C’est en faisant preuve d’une très grande solidarité, d’abnégation et de pragmatisme que l’équipe de France enlève ce Grand Chelem en 2010.

2010 a marqué un moment important dans l’histoire du XV de France. Et dans celle du Tournoi. Car après le Grand Chelem français en 2004, il a fallu attendre six ans pour que pareil exploit ne soit répété. Et après 2010, il a fallu attendre… 2022 pour trouver trace d’un nouvel exploit de ce genre. Une éternité ! Mais revenons à 2010. Fulgence Ouedraogo (39 sélections dont 2 lors de ce Tournoi) nous rappelle le contexte de l’époque :

« On sortait d’une tournée de novembre un peu compliquée. Quelques semaines auparavant, la tournée d’été avait été plutôt bonne. On a construit là-dessus. Cela faisait un certain temps que l’équipe évoluait ensemble. Elle se connaissait davantage et avait de plus en plus de repères. On parvenait à mieux comprendre ce qui fonctionnait et ce qui fonctionnait moins. A un an de la Coupe du monde, il était important pour ce groupe de démontrer ses capacités. On s’était présentés dans le Tournoi avec cet esprit-là ».

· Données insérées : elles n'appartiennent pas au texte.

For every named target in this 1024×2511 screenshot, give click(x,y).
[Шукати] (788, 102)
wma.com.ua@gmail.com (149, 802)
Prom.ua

D’emblée, il y a une première victoire convaincante signée à Murrayfield le 7 février 2010 contre l’Ecosse (18-9). Ensuite, tout s’est enchaîné : « On remporte une première victoire importante contre l’Ecosse. C’est toujours particulier de jouer là-bas avec cette ambiance surtout dans un début de Tournoi. Cette victoire a bien lancé notre Tournoi ».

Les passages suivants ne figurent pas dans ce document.